You are not logged in.
Pages: 1
Hi folks,
The fan for an NVIDIA T1000 8GB was idling for over a year, except on occasion when I'd run Lizzie and Leela for analyzing Go games. After stopping the software, the GPU fan would slip into idle again. Normally, I never hear any fan running. The case is an HDPLEX Fanless PC Chassis, so there's no CPU fan, only GPU.
The GPU fan activity changed after I installed EasyDiffusion:
https://easydiffusion.github.io/docs/installation/
The GPU fan will no longer return to idle even after deleting the software, upgrading the system, resetting the settings (nvidia-settings --load-config-only) and rebooting. The GPU temperature rarely goes above 60 C. However, the GPU fan is now at 2500 RPM when idle. When inside the BIOS settings, the GPU fan skyrockets, which never happened before.
The lowest I can set the fan myself is 33%, which I understand NVIDIA has done deliberately to prevent users from accidentally pooching their GPU.
$ uname -a
Linux hostname 6.4.12-arch1-1 #1 SMP PREEMPT_DYNAMIC Thu, 24 Aug 2023 00:38:14 +0000 x86_64 GNU/Linux
$ nvidia-settings --version
nvidia-settings: version 525.60.11
I've placed a copy of the NVIDIA bug report file at: https://easyupload.io/ddgj3f
Any ideas how I can diagnose the issue and return the system back to the way it was before running EasyDiffusion?
$ nvidia-smi
Thu Sep 7 23:36:36 2023
+---------------------------------------------------------------------------------------+
| NVIDIA-SMI 535.104.05 Driver Version: 535.104.05 CUDA Version: 12.2 |
|-----------------------------------------+----------------------+----------------------+
| GPU Name Persistence-M | Bus-Id Disp.A | Volatile Uncorr. ECC |
| Fan Temp Perf Pwr:Usage/Cap | Memory-Usage | GPU-Util Compute M. |
| | | MIG M. |
|=========================================+======================+======================|
| 0 NVIDIA T1000 8GB On | 00000000:0A:00.0 On | N/A |
| 40% 56C P8 N/A / 50W | 562MiB / 8192MiB | 14% Default |
| | | N/A |
+-----------------------------------------+----------------------+----------------------+
+---------------------------------------------------------------------------------------+
| Processes: |
| GPU GI CI PID Type Process name GPU Memory |
| ID ID Usage |
|=======================================================================================|
| 0 N/A N/A 633 G /usr/lib/Xorg 415MiB |
| 0 N/A N/A 810 G xfwm4 2MiB |
| 0 N/A N/A 1009 G /usr/lib/thunderbird/thunderbird 8MiB |
| 0 N/A N/A 1256 G /usr/lib/firefox/firefox 133MiB |
+---------------------------------------------------------------------------------------+Thank you!

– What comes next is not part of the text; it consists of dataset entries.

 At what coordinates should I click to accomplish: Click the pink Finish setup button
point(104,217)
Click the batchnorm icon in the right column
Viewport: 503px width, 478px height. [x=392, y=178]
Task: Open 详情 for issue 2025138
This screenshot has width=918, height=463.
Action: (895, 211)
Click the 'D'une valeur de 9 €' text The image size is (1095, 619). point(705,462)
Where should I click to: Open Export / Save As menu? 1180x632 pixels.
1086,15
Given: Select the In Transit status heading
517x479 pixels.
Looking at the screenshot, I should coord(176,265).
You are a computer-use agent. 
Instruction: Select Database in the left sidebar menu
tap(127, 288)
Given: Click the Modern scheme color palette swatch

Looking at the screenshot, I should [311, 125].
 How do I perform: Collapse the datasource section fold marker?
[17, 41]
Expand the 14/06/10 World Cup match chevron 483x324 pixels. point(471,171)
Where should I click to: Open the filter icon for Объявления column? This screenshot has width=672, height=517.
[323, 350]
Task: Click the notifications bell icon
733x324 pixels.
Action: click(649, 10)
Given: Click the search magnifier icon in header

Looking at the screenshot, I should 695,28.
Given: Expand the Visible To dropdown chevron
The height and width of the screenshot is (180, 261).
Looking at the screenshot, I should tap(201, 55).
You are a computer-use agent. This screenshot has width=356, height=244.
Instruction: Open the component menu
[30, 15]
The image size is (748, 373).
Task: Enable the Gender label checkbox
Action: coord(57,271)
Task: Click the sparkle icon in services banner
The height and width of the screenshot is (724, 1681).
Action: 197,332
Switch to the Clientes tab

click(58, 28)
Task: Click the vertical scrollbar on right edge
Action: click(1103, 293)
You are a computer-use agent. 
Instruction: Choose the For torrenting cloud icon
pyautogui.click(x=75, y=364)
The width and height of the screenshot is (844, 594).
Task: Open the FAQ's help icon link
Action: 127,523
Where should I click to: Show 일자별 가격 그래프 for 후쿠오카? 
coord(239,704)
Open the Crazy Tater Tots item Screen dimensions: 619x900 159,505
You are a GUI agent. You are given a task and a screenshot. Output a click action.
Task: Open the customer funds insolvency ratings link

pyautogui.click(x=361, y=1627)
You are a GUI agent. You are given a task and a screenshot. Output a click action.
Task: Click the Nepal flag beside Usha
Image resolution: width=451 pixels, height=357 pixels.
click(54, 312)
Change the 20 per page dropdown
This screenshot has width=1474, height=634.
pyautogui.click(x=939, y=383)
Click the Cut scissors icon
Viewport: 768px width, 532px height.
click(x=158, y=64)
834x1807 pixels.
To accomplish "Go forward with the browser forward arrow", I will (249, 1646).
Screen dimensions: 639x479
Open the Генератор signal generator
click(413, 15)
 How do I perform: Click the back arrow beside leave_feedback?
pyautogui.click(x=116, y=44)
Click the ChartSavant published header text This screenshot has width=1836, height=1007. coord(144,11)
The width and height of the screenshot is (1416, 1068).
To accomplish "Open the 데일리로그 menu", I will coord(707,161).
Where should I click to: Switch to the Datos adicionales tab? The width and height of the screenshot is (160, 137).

Last edited by thangalin (2023-09-08 06:38:38)
Offline
The particular script doesn't seem to be root-run and "When inside the BIOS settings, the GPU fan skyrockets" isn't sth. you'd get out of the OS.
=> Likely coincidental
Was the previous behavior stock or did you play w/ https://wiki.archlinux.org/title/NVIDIA … nd_cooling ?
Is there a parallel OS (windows)?
This isn't a hybrid graphics system and you switched from the IGP to nvidia?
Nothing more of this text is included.